Kendi adıma, Beşiktaş kadrosu için iyi oyun göstergelerinin en başta olduğu gibi acayip bir tempo ya da müthiş bir pres olmadığını yineleyeyim. Oyuncuların yapabildiği şeylerin tekrarlandığı, yapamadıkları şeylerin zorlanmadığı ancak belli aralıklarla rakipleri şaşırtacak ek opsiyonların oluşturulduğu bir yapı yarışacaktır.
Satırları bitirmeden evvel birkaç öngörüde bulunayım, gerçekleşip gerçekleşmediğini sezon sonunda tartarız.
Satılmadığı takdirde Muleka’nın da gol sayısının çift haneyi görmesini ve hatta kendi pozisyonunda en çok süre alan futbolcu olmasını, bir noktada Amir’in daha ofansif bir kimliğe bürünmesini ve şutörlüğünden bahsettirmesini bekliyorum. Rosier’in hücum katkısı bana göre yine şampiyonluk sezonunun hayli gerisinde kalacak, Masuaku’nun da halihazırda yaşadığı sakatlık sorunlarına yenilerinin eklenme riski büyük. Ayrıca bir noktada Amartey’in artık stoper olarak değerlendirilmeyeceğine inanıyorum, zira burada çok da güvenlik sağlamıyor. Onana'nın kötü başlangıcıyla beraber zaman içerisinde Amartey'in orta sahada denenmesi muhtemel.

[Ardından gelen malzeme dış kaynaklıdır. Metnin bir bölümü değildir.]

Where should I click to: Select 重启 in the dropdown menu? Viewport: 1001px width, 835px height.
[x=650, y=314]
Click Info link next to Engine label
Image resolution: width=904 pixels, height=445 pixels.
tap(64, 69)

Son olarak, transfer dönemi bitmeden bir ekleme yapılacaksa, bu hak muhakkak şut gücü yüksek bir isim için kullanılmalı. Yerli ve tek belirgin özelliği şutörlüğü de olabilir. Beşiktaş kadrosunda şutla rakibi açabilecek oyuncu sayısı çok az.
Buraya kadar sabreden, vakit ayıran, kıymet veren herkese teşekkürlerimi sunuyorum. Yeni içeriklerde buluşuncaya dek hoşça kalın.